The settlers said they have given the government a list of 56 buildings in Hebron that were Jewish-owned before Arab riots in 1929 that left 67 Jews dead. Gush Emunim leaders said that once these houses are occupied, Jews will begin to buy Arab-owned houses.

"This murder apparently woke somebody up in the government and we're getting approval for living in the city," said Hanna Idles, a Kiryat Arba resident. "The murder has given a jumping-off point to the government to say, 'Look, we have to allow Jews to move back to their homeland in Hebron,'" Idles said.

Critics of Jewish settlement in Arab cities in the West Bank contend that it will exacerbate tensions between Arabs and Jews and force the Israeli Army to maintain a constant guard to prevent clashes that could lead to a blood feud.

Rabbi Moshe Levinger, who is leading Kiryat Arba settlers in the return-to-Hebron movement, argues that the opposite is true, that reluctance to settle in West Bank cities would be interpreted by Arabs as a sign of weakness.

"If they see we are afraid to live here, the nationalist spirit will grow. If we move here, they will see it is not easy to kill Jews," Levinger said in an interview. Asked what will happen if the settlers are not given constant Army protection, he replied, "If the Army leaves, they [the Arabs] will kill us."

While some Kiryat Arba residents interpreted today's Cabinet decision as a victory, Levinger complained that the government was "stuttering" on the issue and said it should immediately approve Jewish settlement of specific houses in Hebron.

Levinger's wife Miriam, who with six other women and their children is squatting in the old Hadassah clinic here, said she anticipates a "very big Jewish population in Hebron, "the more the better." Like other settlers, she based her claim on a historical Jewish attachment to Hebron dating back to King David.

Although the women were ordered out 10 months ago, and Begin declared that such illegal demonstrations would not be tolerated, the government has done nothing to remove them. Instead, the Army is assisting the women by supplying water and the government has refurbished part of the clinic to make the women comfortable.

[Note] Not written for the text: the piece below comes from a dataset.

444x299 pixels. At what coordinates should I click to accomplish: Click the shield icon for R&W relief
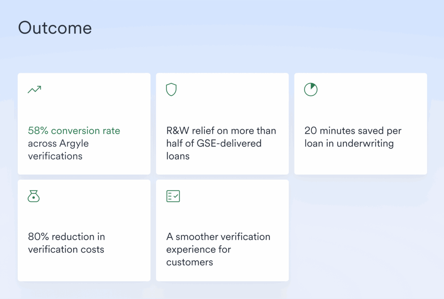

Critics of the government have accused Begin of allowing the women to "establish the fact" of their presence, as the former Labor Party government did in 1968 when the original Kiryat Arba settlers squatted on the site where the high-rise apartment complex for 550 families now stands.

Meir Indor, a Gush Emunim leader, took several reporters on a tour of former Jewish homes in the crowded casbah, pointing out chisled Stars of David and other evidence of ownership before the 1929 massacre, when all 200 Jewish families fled Hebron.

Indor said Arabs have not moved into many of the houses because of a superstitious belief that they are haunted by the ghosts of the massacre victims.

Hebron Mayor Fahd Kawasma, however, said in an interview that he would welcome the return of Jews to Jewish-owned houses here if Israel allows Palestinians to return to their former homes in Arab towns in Israel proper, such as Haifa, Lod and Ramla.

"Why should there be a double standard? It they have a right to be back here, we have a right to live in our homes too," Kawasma said.

The Israeli response to that assertion is that Arabs fled their homes during the 1948 war not because of Jewish force but because they were urged to leave by the Arab Legion, which promised to conquer the Jewish state and bring the refugees back.